CC’s mother is thirty-five going on seventeen, a housewife who just wants to drive a Mustang and hang out at the mall. CC’s sister goes from loving Debbie Gibson and jelly shoes to having a full-on drug addiction and listening only to heavy metal, after enduring forms of abuse within her family. In the midst of this dysfunction, CC is trying to stay afloat and make it out—to achieve some semblance of a stable life in America while coming up against the structural and cultural challenges of growing up in poverty.
This tumultuous coming-of-age novel features an unforgettable protagonist, a character who narrates her life story with dark comedy and compassion for her family, even as she is failed by them. Those failures—and her self-taught methods for succeeding anyway—are the backbone of this deeply funny and surprisingly poignant story about hard bargains, family loyalties, and the grit of a woman determined to create a better life for herself than the one she was born into.
This was a pretty good read. No surprised. The family was hard to like at all. CC just kept trying to help everyone, and nobody wanted help as they failed. I felt she was beginning to fail herself several times. But, in the end, she became so much more... life is a choice, to rise above or sink with the upbringing. I am glad she did rise.

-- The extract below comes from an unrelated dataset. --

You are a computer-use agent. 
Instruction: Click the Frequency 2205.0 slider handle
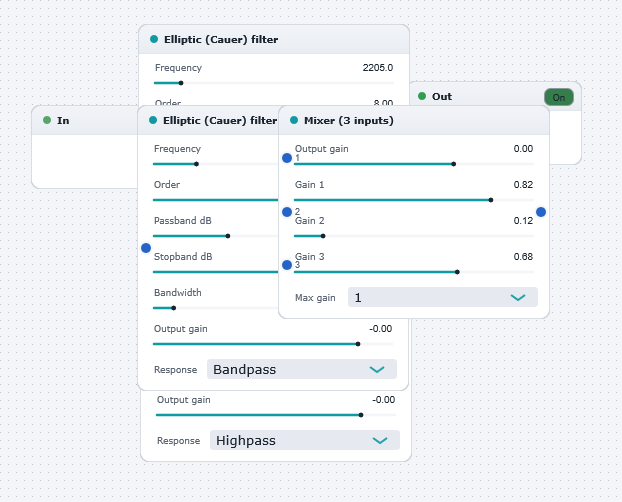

This is the story of a young woman trying to find her way through the wreckage created by her dysfunctional family in order to create a life of her own.
I'm honestly not sure how I feel about this book. It is very readable but left me feeling sad and a bit let down. I couldn't quite connect to the MC. I felt the pain of her childhood but was confused by her as an adult. ***SPOILER ALERT She sees herself as uneducated, needing her husband to teach her. However, she works as the sole writer/publicist for a zoo.
I see this becoming a popular book club pick.
Thanks to the author, publisher and Netgalley for giving me the opportunity to read this ARC. This is my honest review.